■ **WHAT YOU NEED TO DO**
Your reply should be one number: how many lines of the material contain the word "computer".
━━━━
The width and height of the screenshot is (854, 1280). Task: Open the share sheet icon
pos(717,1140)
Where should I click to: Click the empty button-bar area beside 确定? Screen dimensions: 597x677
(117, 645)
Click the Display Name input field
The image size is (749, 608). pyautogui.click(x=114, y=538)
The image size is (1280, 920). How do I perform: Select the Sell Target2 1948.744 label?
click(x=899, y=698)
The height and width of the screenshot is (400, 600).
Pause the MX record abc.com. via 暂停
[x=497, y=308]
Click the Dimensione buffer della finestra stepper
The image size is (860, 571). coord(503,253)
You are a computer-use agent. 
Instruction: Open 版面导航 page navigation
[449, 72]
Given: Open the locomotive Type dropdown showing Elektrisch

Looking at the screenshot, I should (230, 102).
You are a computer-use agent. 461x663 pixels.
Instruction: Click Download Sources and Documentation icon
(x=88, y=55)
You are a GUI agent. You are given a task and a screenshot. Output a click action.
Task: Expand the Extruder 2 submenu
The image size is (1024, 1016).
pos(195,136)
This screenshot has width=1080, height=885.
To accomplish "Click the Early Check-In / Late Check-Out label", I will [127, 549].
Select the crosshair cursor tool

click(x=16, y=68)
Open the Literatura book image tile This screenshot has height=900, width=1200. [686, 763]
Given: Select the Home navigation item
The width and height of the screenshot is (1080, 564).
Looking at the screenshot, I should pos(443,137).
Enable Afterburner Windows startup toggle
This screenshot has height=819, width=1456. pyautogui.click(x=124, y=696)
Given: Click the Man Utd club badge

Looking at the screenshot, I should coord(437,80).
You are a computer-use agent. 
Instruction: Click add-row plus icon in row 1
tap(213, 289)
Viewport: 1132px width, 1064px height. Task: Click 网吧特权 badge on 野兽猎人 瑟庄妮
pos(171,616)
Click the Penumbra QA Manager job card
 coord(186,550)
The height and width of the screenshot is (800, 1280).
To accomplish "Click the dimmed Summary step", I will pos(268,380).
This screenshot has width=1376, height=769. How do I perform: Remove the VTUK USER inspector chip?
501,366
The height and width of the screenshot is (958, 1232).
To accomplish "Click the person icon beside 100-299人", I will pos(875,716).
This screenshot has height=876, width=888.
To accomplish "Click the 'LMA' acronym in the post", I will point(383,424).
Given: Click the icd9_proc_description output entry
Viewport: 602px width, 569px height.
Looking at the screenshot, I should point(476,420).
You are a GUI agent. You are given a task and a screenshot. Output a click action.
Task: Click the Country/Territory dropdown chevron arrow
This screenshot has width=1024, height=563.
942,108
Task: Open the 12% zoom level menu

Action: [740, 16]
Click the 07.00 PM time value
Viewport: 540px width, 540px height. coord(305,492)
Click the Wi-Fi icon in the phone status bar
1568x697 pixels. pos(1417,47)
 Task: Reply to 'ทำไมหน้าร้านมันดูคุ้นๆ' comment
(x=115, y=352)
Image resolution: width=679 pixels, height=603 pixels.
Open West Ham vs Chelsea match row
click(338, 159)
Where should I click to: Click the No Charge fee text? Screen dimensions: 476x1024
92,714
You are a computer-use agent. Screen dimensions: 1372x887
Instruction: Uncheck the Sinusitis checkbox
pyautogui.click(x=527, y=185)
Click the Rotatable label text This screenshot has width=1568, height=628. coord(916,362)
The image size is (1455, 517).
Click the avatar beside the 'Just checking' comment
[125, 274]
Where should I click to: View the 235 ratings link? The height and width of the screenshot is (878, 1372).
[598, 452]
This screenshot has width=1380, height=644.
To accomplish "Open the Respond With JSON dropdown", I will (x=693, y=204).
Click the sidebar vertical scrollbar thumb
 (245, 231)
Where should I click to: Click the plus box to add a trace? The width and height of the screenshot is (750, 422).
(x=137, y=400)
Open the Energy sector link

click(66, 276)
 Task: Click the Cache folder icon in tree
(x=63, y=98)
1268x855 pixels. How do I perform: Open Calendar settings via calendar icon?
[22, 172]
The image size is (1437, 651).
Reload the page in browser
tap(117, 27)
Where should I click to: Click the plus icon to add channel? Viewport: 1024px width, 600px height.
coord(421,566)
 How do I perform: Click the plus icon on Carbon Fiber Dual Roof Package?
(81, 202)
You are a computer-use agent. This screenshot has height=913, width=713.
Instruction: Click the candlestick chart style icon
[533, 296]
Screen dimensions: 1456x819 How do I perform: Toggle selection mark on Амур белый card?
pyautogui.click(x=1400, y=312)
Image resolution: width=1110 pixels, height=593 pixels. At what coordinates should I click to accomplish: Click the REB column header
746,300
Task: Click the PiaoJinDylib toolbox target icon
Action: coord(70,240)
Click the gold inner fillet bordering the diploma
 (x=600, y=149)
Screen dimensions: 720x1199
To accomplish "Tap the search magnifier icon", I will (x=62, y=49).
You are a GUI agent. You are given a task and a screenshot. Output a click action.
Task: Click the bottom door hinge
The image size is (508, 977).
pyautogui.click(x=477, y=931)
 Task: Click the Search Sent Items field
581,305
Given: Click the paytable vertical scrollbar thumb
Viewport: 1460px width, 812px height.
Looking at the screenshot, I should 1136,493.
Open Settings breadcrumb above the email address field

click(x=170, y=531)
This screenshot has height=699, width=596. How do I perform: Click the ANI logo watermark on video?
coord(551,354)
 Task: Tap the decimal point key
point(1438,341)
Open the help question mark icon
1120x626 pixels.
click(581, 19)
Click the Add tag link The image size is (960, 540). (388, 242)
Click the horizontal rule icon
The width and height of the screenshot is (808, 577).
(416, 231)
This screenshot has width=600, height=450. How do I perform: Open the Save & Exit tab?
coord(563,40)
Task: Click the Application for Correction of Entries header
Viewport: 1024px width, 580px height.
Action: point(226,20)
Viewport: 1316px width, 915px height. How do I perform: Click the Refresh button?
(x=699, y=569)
━━━━
■ **REPLY TO THE EXERCISE**
5